TASK STATEMENT:
Copy exactly, no pictures: every line from the one that contains "This screenshot has" through the end of the entries below.

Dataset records

==================================================

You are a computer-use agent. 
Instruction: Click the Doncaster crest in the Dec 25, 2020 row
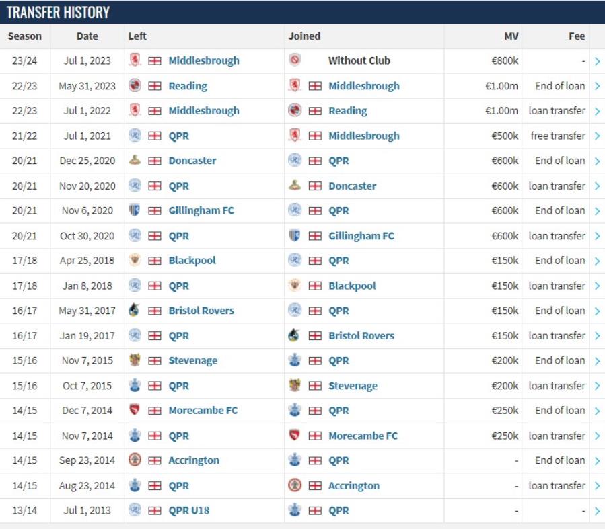pyautogui.click(x=135, y=160)
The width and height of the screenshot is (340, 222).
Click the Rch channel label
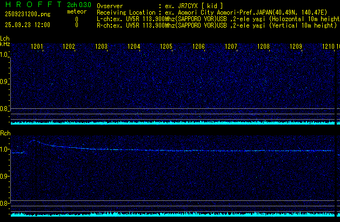tap(5, 133)
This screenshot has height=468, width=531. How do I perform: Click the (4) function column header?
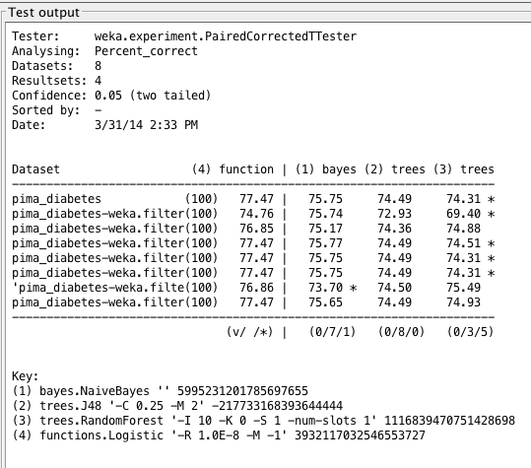coord(232,169)

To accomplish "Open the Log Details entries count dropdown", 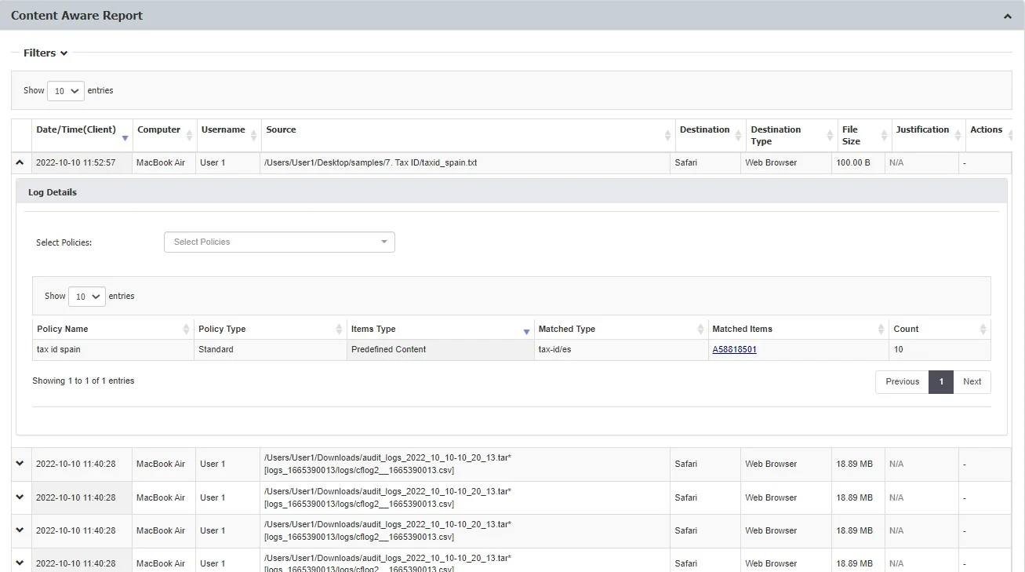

==================================================

REPLY TO THE EXERCISE:
This screenshot has height=468, width=531. How do I perform: Click the (4) function column header?
coord(232,169)

To accomplish "Open the Log Details entries count dropdown", 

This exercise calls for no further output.